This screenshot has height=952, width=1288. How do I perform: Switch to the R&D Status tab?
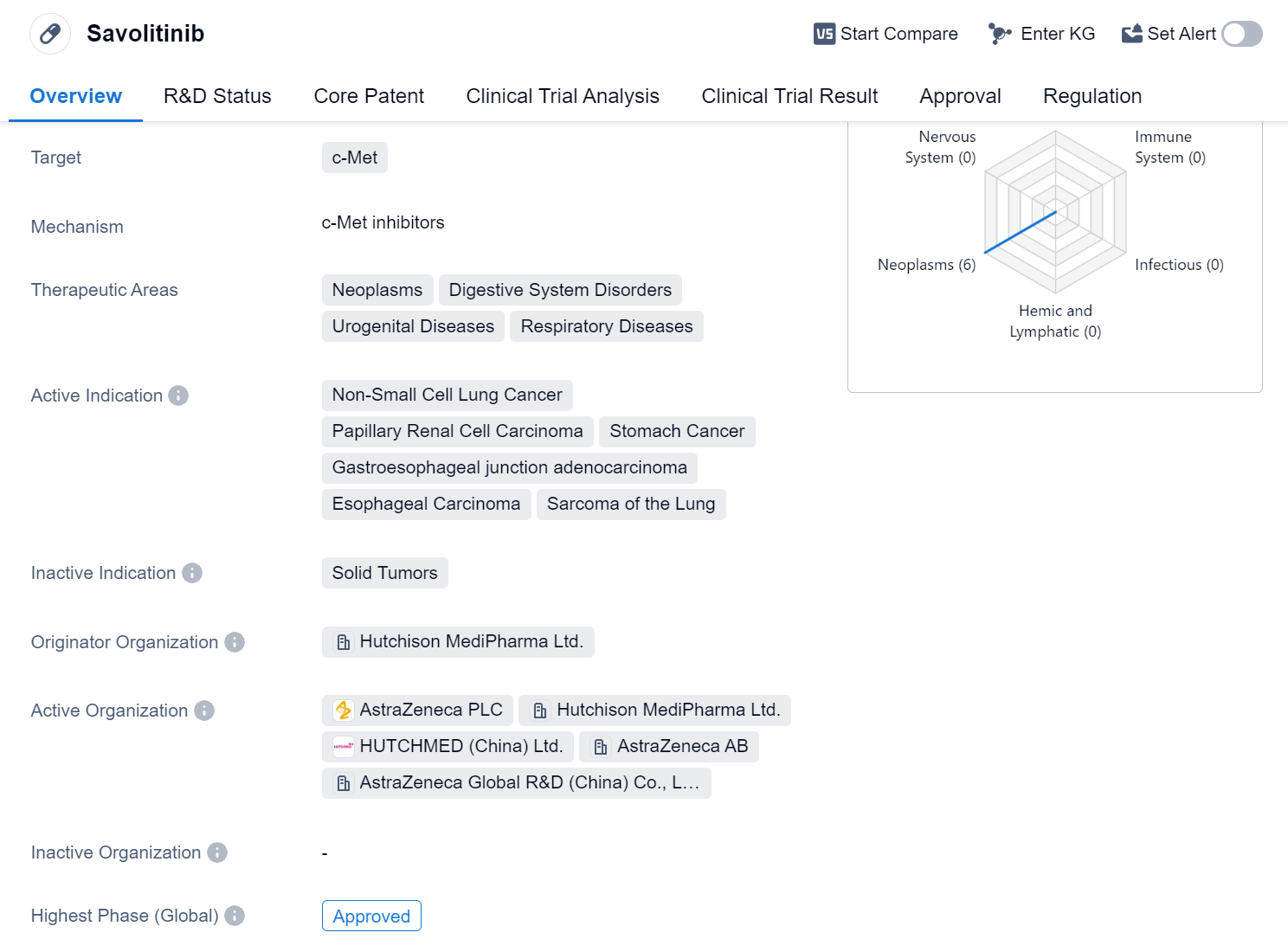coord(217,96)
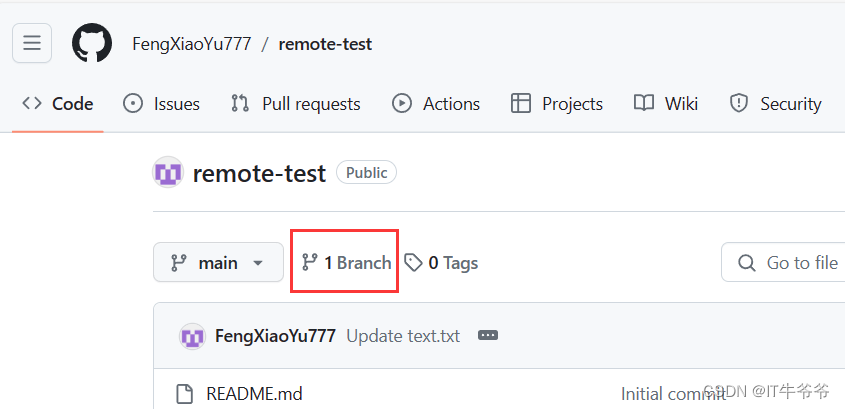Click the repository avatar icon beside remote-test
The height and width of the screenshot is (409, 845).
click(168, 173)
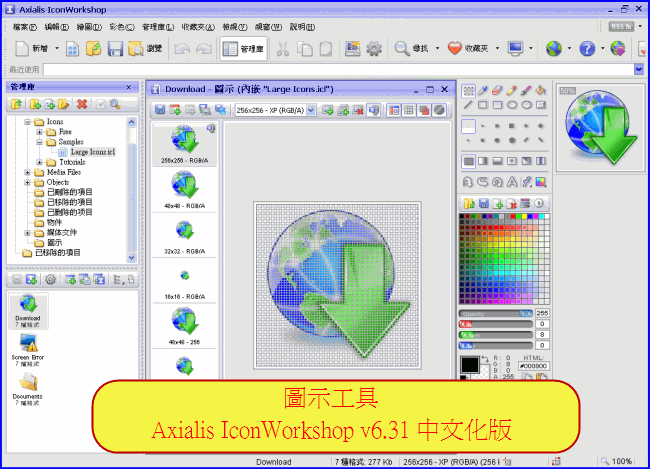This screenshot has width=650, height=469.
Task: Click the scissors cut icon in main toolbar
Action: [x=283, y=48]
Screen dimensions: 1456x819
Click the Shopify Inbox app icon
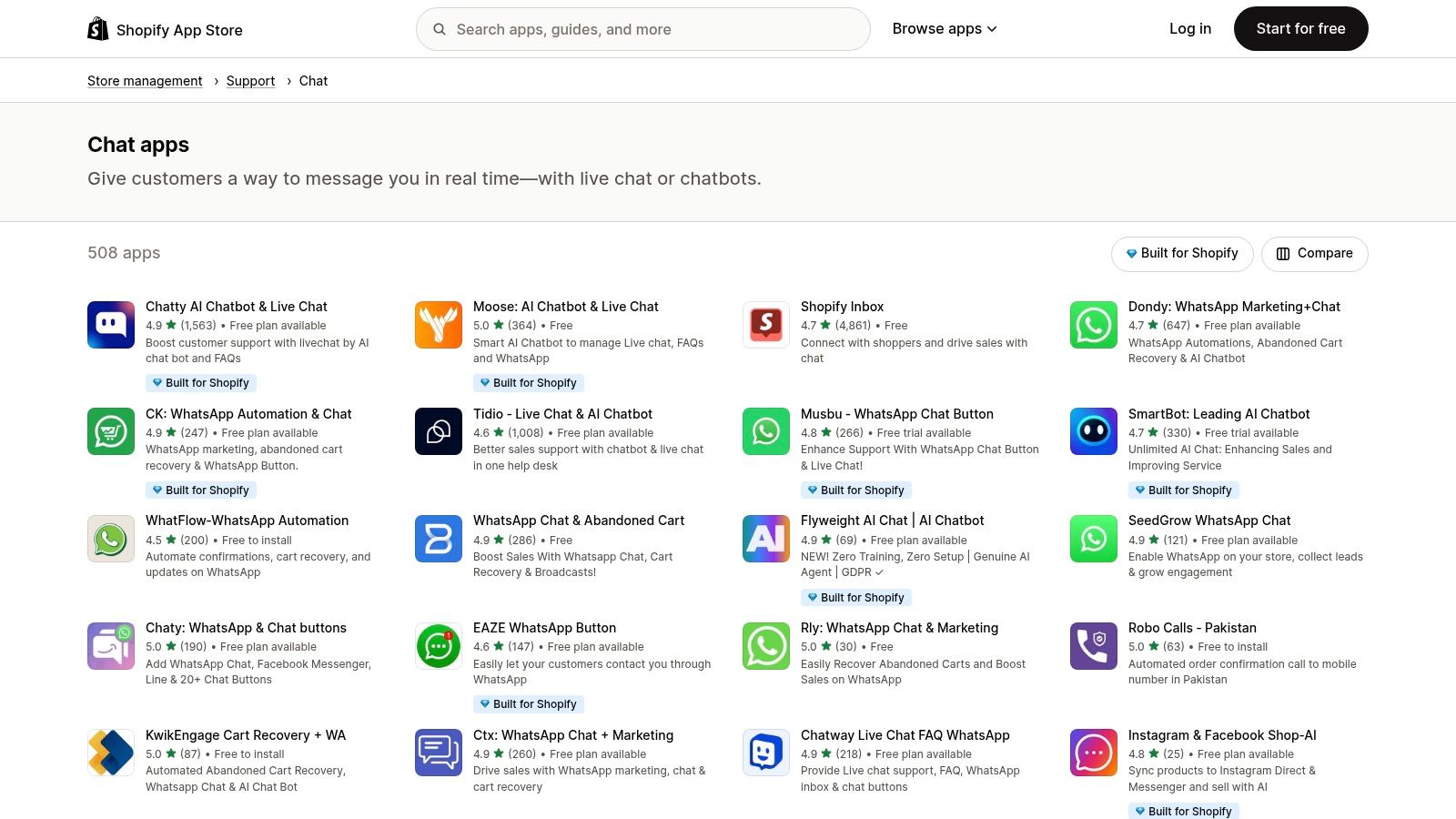(x=765, y=324)
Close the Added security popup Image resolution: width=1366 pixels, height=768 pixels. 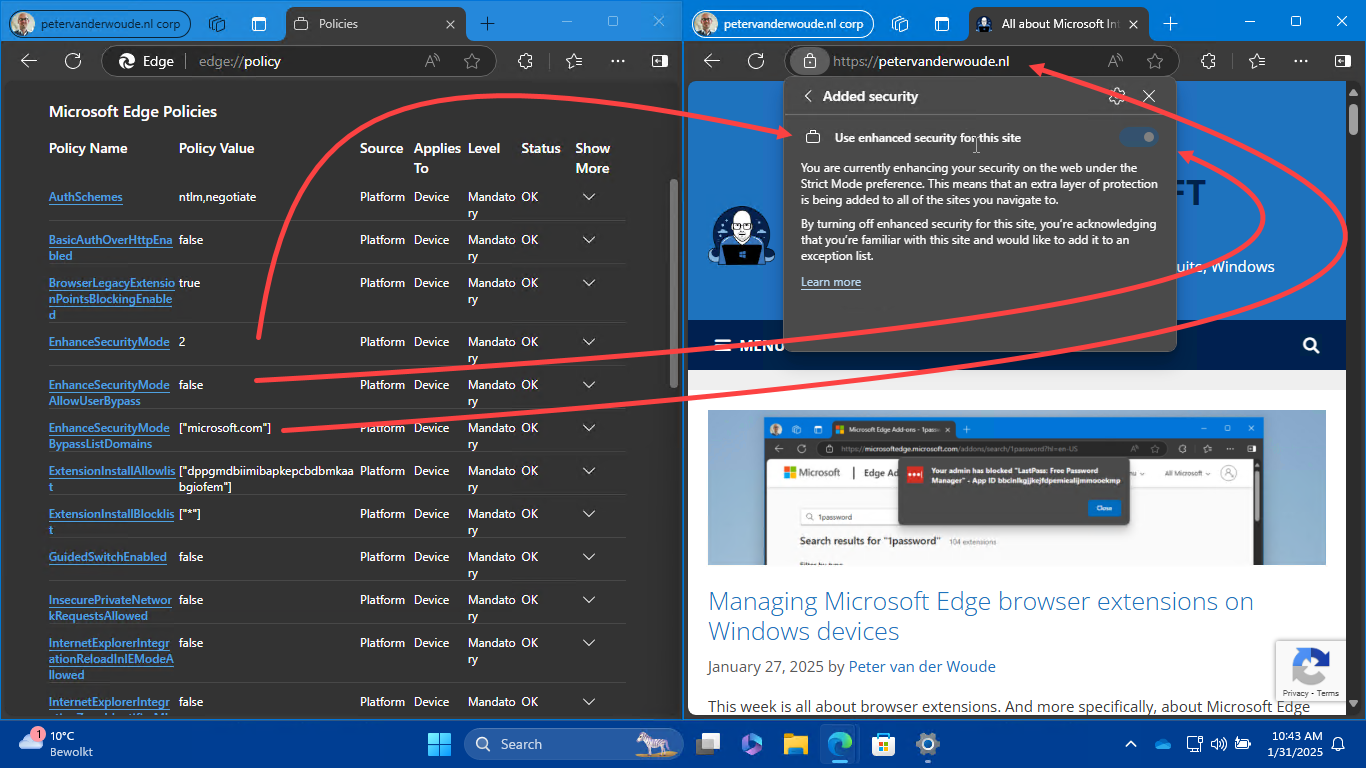(x=1149, y=96)
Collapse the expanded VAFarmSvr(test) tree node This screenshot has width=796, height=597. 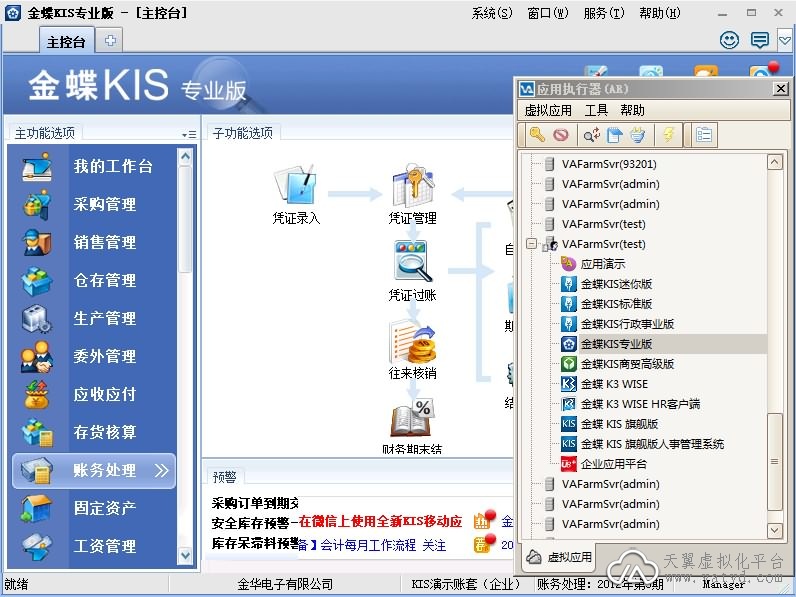(531, 244)
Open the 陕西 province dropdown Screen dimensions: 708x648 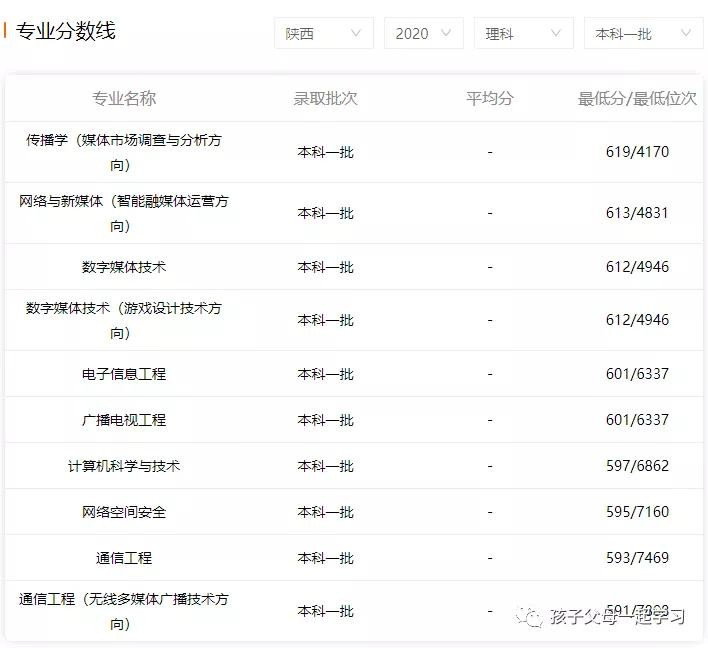point(323,33)
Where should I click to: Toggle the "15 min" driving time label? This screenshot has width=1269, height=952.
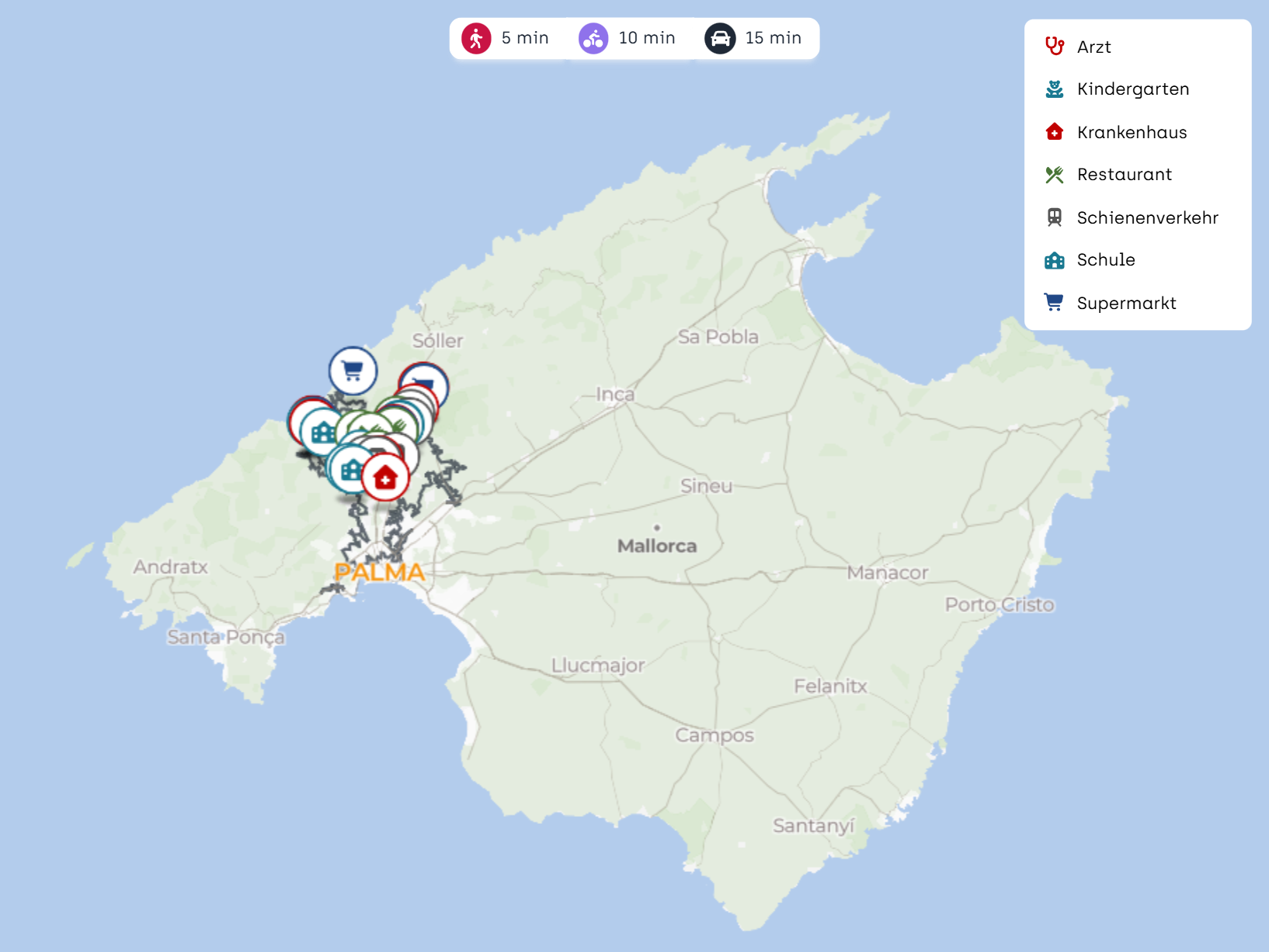click(x=773, y=38)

▸ Short task: Reproduce the listing from the line with "Where should I" through the end of the listing, substituting "walking" for "driving" and changing nothing else. Leave out the pictures.

▸ Worked solution:
Where should I click to: Toggle the "15 min" walking time label? This screenshot has width=1269, height=952.
click(x=773, y=38)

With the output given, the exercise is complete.